TEXT FOR ANALYSIS:
::::::::

A drinks reception will follow the lecture at 18.30 on the Level 2 Concourse outside the lecture theatre.


For over 100 years society has learnt and benefited from the Imperial’s STEMMB (Science, Technology, Engineering, Mathematics, Medical and Business) research. Although we are a research intensive STEMMB university, we are also interested in the highest quality teaching of those disciplines. However, we have tended to concentrate on disciplinary research rather than research on the teaching and learning of those STEMMB disciplines.

Now, Imperial, armed with its new Learning and Teaching strategy, is undergoing landmark, institutional-wide curriculum review and innovation. The aim is to offer all our students a more inclusive, interactive experience that makes better use of technology enhanced learning. Improving student experience through relevant, challenging learning, producing high quality students for an increasingly diverse range of careers, whilst staying true to our principles and values as a research intensive STEMMB university.

::::::::

ENTRIES SHOWN:

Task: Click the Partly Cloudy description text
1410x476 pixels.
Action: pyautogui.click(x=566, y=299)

::::::::

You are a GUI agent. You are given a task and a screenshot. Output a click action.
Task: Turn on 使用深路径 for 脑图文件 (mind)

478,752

::::::::

TASKS TO COMPLETE:
a) According to the passage on Imperial's teaching strategy, where will the drinks reception after the lecture take place?
b) Output a section of the passage on Imperial's teaching strategy word for word, beginning at the words "A drinks reception" and stopping after "those STEMMB disciplines.".
The listing comes from a separate source with no connection to the passage on Imperial's teaching strategy.

ANSWERS FOR THE TASKS:
a) On the Level 2 Concourse outside the lecture theatre.

b)
A drinks reception will follow the lecture at 18.30 on the Level 2 Concourse outside the lecture theatre.


For over 100 years society has learnt and benefited from the Imperial’s STEMMB (Science, Technology, Engineering, Mathematics, Medical and Business) research. Although we are a research intensive STEMMB university, we are also interested in the highest quality teaching of those disciplines. However, we have tended to concentrate on disciplinary research rather than research on the teaching and learning of those STEMMB disciplines.